I have been going on an on about my contention that data science is not science, and practitioners of the profession have no business calling themselves scientists, for what feels like forever now. Since I post on the topic so frequently and usually in responses to articles in data science focused publications like Towards Data Science I had anticipated a strong defense to be mounted by the data science community. In this I have been sadly mistaken as the few comments I have received from actual, working data scientists have either been supportive or not substantial.
Recently I received my first “real” defense of the status quo in a comment to a response I had posted to an article in Towards Data Science bemoaning the lack of a process for discovering and recruiting new talented data scientists to the profession. The author provided the following example problem to illustrate his point.
“…..In a typical example, the sales team might notice that deals close more frequently at a certain time of day, and ask the data science team to look into this [observable phenomenon], to explain it — or at the very least predict its occurrence — with a model. Now granted, this may not be fundamental science, but it certainly is the application of the scientific method, at least by most people’s definitions (including apparently, your own)…”
Thank you so much again Jeremie Harris for taking the time to read and consider my position, and then to take the further step of writing an intelligent defense. As I mentioned few have done so to date. I responded to the original Harris reply and have been thinking a lot about this example ever since. I feel that the original “defense of my attack” response was lacking and will expand upon it here.
First, you can ignore the last bit about “(including apparently, your own).” That was simply the result of a misunderstanding of an earlier infographic I had published in which I provided a brief statement concerning why science is needed. He took that to be my “definition of science” which it most certainly is not. I have posted the infographic below if interested.

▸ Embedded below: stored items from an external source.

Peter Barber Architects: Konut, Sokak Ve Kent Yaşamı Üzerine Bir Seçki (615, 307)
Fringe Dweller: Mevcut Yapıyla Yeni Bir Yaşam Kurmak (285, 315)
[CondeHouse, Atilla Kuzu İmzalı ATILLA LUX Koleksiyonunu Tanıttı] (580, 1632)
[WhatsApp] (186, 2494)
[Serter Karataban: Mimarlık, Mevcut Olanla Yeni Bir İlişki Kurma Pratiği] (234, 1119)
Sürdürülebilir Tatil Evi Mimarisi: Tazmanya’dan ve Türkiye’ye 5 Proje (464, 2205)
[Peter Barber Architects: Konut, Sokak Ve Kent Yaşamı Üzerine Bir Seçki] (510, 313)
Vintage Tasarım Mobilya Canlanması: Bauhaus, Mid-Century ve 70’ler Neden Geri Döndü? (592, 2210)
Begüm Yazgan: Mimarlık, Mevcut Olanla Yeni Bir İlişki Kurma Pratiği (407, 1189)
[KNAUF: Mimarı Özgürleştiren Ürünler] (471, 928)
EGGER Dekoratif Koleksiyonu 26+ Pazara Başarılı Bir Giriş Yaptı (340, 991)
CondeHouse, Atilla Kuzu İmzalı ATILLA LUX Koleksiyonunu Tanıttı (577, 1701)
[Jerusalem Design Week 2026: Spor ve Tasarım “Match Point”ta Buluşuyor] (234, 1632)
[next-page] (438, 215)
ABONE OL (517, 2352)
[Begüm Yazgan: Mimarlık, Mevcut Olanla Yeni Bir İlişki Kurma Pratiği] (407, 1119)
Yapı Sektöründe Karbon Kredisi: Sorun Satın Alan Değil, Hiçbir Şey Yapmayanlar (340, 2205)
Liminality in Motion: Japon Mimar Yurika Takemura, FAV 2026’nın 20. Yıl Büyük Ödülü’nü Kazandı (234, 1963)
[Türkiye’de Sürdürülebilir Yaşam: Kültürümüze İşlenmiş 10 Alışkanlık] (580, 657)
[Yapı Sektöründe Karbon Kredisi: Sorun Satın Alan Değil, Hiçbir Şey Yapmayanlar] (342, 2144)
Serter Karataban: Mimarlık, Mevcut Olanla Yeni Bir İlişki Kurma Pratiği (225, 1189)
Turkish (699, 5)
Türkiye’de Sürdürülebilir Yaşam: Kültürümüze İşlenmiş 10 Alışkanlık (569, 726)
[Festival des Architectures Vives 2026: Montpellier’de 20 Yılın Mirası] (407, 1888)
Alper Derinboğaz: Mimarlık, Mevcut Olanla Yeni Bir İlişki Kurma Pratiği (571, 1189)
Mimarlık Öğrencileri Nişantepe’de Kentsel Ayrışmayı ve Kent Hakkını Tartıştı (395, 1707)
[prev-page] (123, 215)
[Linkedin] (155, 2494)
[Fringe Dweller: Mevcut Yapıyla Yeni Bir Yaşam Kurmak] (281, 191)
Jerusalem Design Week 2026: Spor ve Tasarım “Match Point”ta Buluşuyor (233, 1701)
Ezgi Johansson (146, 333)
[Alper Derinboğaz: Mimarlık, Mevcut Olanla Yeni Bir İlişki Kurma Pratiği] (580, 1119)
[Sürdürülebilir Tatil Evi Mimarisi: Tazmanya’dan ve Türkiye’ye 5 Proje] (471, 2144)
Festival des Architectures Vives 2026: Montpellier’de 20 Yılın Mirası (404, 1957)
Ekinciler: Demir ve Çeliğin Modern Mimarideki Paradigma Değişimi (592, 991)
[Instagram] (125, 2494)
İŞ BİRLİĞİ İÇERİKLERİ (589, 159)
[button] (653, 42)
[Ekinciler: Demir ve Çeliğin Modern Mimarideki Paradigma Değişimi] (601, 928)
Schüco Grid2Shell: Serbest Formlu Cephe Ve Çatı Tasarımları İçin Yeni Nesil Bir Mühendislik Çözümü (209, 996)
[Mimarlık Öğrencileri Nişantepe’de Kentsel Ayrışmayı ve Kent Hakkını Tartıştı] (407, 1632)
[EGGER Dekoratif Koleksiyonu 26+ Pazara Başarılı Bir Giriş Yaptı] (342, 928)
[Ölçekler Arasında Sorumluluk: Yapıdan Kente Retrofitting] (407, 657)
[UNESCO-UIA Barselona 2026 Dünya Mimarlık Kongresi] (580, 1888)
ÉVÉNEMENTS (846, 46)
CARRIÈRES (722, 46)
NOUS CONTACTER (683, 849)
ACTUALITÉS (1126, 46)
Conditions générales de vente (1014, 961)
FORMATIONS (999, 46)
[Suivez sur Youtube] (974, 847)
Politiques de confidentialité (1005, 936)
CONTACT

That out of the way we can get to the example problem at hand. Contrary to Mr. Harris’s contention that the example problem proves data science is science I believe it illustrates the exact opposite. Let’s go through it piece by piece.
“…..In a typical example, the sales team might notice that deals close more frequently at a certain time of day” We already encounter problem number one. The sales team are clearly not scientists and yet it is them, not the data scientists who will later analyze the data, who develop the hypothesis which is to be tested. Presumably it is something like “There is something unusual about the fact that deals close more frequently at a certain time of day. I wonder what it could be?” Now I recognize that it is a very weak hypothesis and does not provide any conjecture/guess as to what that strange thing might be, but it is still a hypothesis. They hypothesize that it is strange. Even if you do not agree that it is a hypothesis it is still the sales team who pose the question to be answered, not the data scientists. Hypothesis generation is a part of the scientific method and a requirement to do science or to be a scientist.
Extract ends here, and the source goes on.